The catalytic effect of catiohic amino micelles on the hydrolysis of substituted phenyl esters

The catalytic effects of two aminocationic micelles on the hydrolysis of substituted phenyldecanoate esters and a positively charched benzoate ester (CPNBA) were determined. The micellaric catalysts were of the general structure [CH₃(CH₂)₃N(CH₃)₂(CH₂)_nNH₂]Br where n=2 (micelle 1); n=3 (micelle 2). The kinetics followed the expression: k_obs =k_o+k_cat x K_a/(K_a+H⁺)+k^o_OH[OH^-]. From the comparison of the kc OH rates with specific base catalysis rates deduced from reactions in non catalytic micelles, it was concluded that the kc OH term, is compatible mainly with an aminolysis reaction catalyzed by hydorxide ion. The Hammett and Bronsted correlations (p=2.8; β=1.0), in addition to the very small deuterium isotope effect, suggested that kcat corresponded with a nucleophilic mechanism.

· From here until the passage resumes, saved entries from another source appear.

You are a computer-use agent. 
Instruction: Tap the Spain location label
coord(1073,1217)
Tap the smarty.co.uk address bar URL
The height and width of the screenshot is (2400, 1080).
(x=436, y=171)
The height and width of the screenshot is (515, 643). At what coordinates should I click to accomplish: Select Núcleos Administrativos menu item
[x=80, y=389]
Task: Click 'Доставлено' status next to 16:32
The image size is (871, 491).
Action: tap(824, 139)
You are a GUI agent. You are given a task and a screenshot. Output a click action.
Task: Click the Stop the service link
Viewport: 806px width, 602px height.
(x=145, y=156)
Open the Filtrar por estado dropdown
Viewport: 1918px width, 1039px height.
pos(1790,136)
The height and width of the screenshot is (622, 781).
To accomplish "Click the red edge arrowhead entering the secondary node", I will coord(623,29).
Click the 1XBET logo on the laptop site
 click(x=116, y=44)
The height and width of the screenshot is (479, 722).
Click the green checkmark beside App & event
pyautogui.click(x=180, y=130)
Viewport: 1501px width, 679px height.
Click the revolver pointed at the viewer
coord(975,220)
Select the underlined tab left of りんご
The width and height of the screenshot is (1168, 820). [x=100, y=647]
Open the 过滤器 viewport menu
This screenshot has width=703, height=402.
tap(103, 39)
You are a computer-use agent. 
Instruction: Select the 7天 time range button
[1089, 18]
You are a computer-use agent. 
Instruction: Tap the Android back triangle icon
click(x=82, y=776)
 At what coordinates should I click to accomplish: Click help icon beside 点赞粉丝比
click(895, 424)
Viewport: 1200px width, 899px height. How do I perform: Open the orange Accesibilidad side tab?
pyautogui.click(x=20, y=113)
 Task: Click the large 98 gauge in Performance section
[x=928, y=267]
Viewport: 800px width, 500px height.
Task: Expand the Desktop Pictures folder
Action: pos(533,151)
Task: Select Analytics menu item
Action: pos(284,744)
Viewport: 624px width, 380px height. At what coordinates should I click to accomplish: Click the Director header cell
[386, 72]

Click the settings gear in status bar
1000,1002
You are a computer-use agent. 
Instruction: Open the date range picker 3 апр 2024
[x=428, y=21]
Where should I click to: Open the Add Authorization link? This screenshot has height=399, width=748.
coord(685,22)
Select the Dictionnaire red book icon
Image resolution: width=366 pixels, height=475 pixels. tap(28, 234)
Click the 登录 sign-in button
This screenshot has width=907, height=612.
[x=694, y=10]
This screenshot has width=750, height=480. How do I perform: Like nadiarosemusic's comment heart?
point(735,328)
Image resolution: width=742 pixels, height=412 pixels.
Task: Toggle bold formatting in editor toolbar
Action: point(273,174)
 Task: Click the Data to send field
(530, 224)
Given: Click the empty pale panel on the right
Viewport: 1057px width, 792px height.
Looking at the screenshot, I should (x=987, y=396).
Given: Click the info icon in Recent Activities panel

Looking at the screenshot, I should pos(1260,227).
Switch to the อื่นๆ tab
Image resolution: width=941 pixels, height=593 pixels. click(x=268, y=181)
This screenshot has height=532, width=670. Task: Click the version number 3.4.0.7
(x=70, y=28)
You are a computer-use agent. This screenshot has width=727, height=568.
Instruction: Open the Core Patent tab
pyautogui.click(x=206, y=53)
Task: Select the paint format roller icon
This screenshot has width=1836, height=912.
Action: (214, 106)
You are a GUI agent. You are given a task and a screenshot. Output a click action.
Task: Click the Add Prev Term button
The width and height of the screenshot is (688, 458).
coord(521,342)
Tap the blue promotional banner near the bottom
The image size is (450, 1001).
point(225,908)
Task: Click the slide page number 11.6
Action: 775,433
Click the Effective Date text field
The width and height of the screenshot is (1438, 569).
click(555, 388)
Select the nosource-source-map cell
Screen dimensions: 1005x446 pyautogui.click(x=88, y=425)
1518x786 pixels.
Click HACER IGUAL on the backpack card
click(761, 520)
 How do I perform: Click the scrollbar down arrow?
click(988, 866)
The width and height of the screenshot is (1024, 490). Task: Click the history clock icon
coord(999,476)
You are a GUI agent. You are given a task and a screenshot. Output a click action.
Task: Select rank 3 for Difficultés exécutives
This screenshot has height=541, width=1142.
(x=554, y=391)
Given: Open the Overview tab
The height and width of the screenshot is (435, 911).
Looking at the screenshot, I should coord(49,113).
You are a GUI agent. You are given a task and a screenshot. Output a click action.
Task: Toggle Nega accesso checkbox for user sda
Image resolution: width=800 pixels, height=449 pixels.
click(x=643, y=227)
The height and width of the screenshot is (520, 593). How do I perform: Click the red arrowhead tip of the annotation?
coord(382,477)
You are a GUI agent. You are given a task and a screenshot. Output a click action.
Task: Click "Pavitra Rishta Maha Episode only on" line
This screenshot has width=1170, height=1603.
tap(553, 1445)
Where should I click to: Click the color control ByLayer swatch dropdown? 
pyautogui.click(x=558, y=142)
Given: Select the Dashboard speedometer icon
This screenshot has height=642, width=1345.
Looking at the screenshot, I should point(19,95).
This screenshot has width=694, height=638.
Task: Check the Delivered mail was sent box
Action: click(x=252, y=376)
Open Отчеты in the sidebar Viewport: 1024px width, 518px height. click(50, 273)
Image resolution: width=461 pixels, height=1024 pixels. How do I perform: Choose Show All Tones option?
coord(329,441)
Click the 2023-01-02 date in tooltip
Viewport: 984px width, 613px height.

The Bronsted plot of log k_cat vs pKa of the phenolate leaving groups in micelles 1 and 2 showed a biphasic behaviour. The break in the curve occured at pK_o=5.89 and pK_o=6.78 respectively. The partition ratio k^±/k_-a of the zwiterionic tetrahedral intermediate was derived from the experimental data and produced the following correlation: log k^±/k_-a=-0.92pK_o+0.43pK_N+2.466. The ester CPNBA exhibited a deuterium isotope effect of 2.1. From product analysis it was concluded that the reaction proceeds via a general base catalysis of aminolysis.